Теперь Он уже не явится – пришло время идти до конца, предъявлять окончательный счет своей душе.
Оставленный людьми и Им, Моисей в безжалостном свете, впервые, видел жесткость своих поучений, от которых сам страдал. В эти мгновения он не способен был понять, где брал силы – за пределом возможного – решать судьбы целого народа. За этим мог стоять только Он.

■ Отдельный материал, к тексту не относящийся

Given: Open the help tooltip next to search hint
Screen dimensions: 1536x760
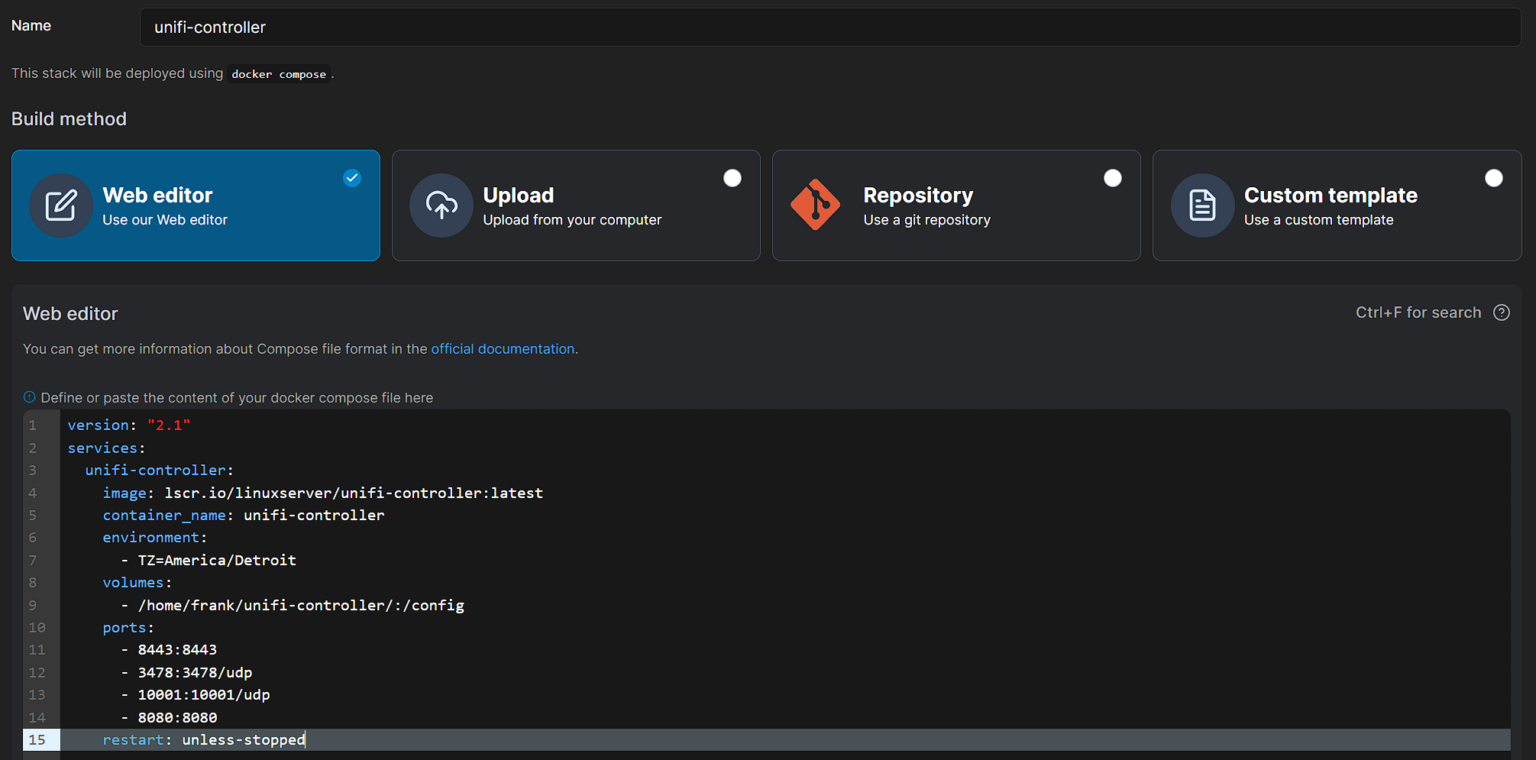Looking at the screenshot, I should click(1501, 312).
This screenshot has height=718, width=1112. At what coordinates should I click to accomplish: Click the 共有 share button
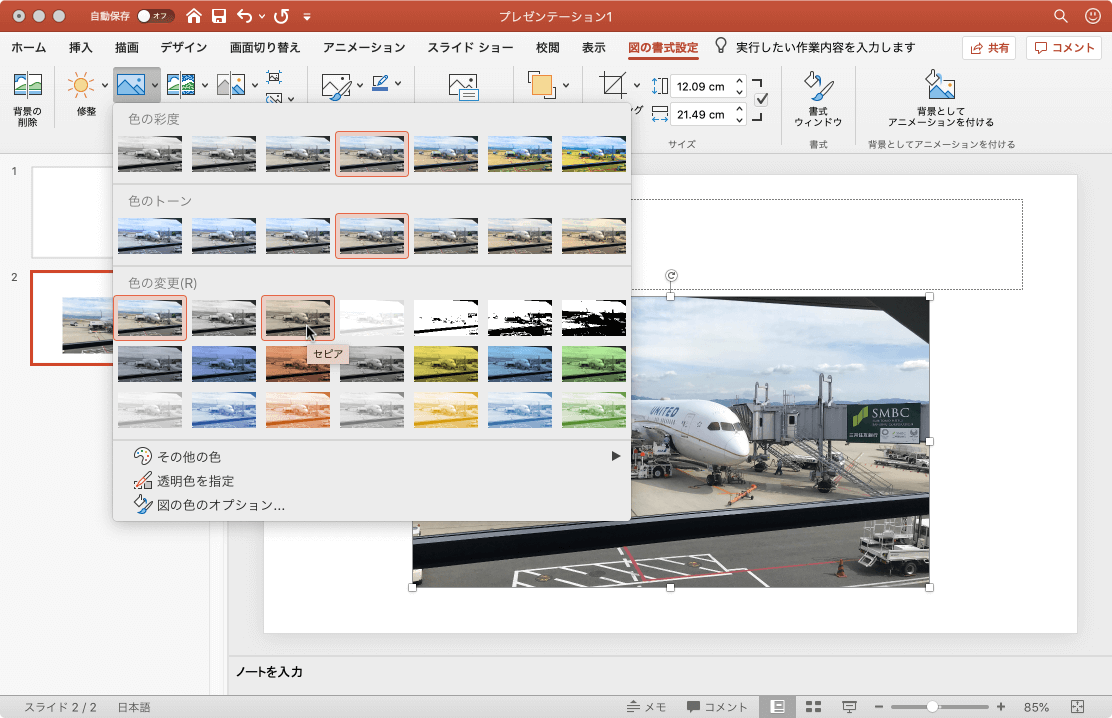pyautogui.click(x=988, y=48)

Беспамятство и есть смерть.
Не потому ли как знак ее приближения – неистовое желание – жажда – припомнить всю свою жизнь, словно в этом – надежда на преодоление смерти.
В эти последние часы, оставшись наедине с собой, твердо зная, что в Землю обетованную ему не войти, он чувствовал, как его накрывает горячая волна сомнений, колебаний, всю жизнь скрываемых от самого себя, волна всепоглощающего чувства раскаяния.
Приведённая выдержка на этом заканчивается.